ACTIVITY: Print all entries below exactly as they appear.
-- MATERIAL PROVIDED follows --
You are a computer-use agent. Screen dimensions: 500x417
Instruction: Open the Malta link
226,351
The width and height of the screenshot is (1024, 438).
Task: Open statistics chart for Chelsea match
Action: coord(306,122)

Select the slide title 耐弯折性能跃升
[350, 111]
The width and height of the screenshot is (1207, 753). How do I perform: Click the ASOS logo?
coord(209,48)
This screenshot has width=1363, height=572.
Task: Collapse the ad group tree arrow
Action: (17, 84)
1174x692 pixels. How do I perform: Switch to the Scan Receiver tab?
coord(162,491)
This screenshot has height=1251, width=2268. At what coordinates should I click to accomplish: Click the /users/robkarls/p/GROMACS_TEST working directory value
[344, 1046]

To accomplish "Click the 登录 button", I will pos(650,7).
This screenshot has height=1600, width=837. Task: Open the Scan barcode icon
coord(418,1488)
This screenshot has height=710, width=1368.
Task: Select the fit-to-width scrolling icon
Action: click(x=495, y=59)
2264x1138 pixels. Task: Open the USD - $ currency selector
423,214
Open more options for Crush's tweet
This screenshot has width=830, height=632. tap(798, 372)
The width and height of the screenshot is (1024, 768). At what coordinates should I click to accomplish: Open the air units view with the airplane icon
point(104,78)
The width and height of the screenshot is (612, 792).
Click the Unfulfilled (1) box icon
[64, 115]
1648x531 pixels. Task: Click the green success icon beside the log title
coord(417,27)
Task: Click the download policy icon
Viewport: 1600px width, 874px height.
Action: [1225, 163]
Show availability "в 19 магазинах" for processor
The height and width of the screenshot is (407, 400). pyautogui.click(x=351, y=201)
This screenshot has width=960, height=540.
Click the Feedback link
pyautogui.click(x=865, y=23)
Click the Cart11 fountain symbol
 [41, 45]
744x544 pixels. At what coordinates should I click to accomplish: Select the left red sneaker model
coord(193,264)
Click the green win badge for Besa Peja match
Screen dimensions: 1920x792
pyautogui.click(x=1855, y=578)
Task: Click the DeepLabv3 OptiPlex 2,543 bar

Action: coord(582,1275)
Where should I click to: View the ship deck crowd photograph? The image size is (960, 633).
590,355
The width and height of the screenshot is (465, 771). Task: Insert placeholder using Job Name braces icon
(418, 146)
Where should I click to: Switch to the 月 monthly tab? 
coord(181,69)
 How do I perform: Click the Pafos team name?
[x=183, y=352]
-- MATERIAL PROVIDED concluded --
WRITTEN SOLUTION:
You are a computer-use agent. Screen dimensions: 500x417
Instruction: Open the Malta link
226,351
The width and height of the screenshot is (1024, 438).
Task: Open statistics chart for Chelsea match
Action: coord(306,122)

Select the slide title 耐弯折性能跃升
[350, 111]
The width and height of the screenshot is (1207, 753). How do I perform: Click the ASOS logo?
coord(209,48)
This screenshot has width=1363, height=572.
Task: Collapse the ad group tree arrow
Action: (17, 84)
1174x692 pixels. How do I perform: Switch to the Scan Receiver tab?
coord(162,491)
This screenshot has height=1251, width=2268. At what coordinates should I click to accomplish: Click the /users/robkarls/p/GROMACS_TEST working directory value
[344, 1046]

To accomplish "Click the 登录 button", I will pos(650,7).
This screenshot has height=1600, width=837. Task: Open the Scan barcode icon
coord(418,1488)
This screenshot has height=710, width=1368.
Task: Select the fit-to-width scrolling icon
Action: click(x=495, y=59)
2264x1138 pixels. Task: Open the USD - $ currency selector
423,214
Open more options for Crush's tweet
This screenshot has width=830, height=632. tap(798, 372)
The width and height of the screenshot is (1024, 768). At what coordinates should I click to accomplish: Open the air units view with the airplane icon
point(104,78)
The width and height of the screenshot is (612, 792).
Click the Unfulfilled (1) box icon
[64, 115]
1648x531 pixels. Task: Click the green success icon beside the log title
coord(417,27)
Task: Click the download policy icon
Viewport: 1600px width, 874px height.
Action: [1225, 163]
Show availability "в 19 магазинах" for processor
The height and width of the screenshot is (407, 400). pyautogui.click(x=351, y=201)
This screenshot has width=960, height=540.
Click the Feedback link
pyautogui.click(x=865, y=23)
Click the Cart11 fountain symbol
 [41, 45]
744x544 pixels. At what coordinates should I click to accomplish: Select the left red sneaker model
coord(193,264)
Click the green win badge for Besa Peja match
Screen dimensions: 1920x792
pyautogui.click(x=1855, y=578)
Task: Click the DeepLabv3 OptiPlex 2,543 bar

Action: coord(582,1275)
Where should I click to: View the ship deck crowd photograph? The image size is (960, 633).
590,355
The width and height of the screenshot is (465, 771). Task: Insert placeholder using Job Name braces icon
(418, 146)
Where should I click to: Switch to the 月 monthly tab? 
coord(181,69)
 How do I perform: Click the Pafos team name?
[x=183, y=352]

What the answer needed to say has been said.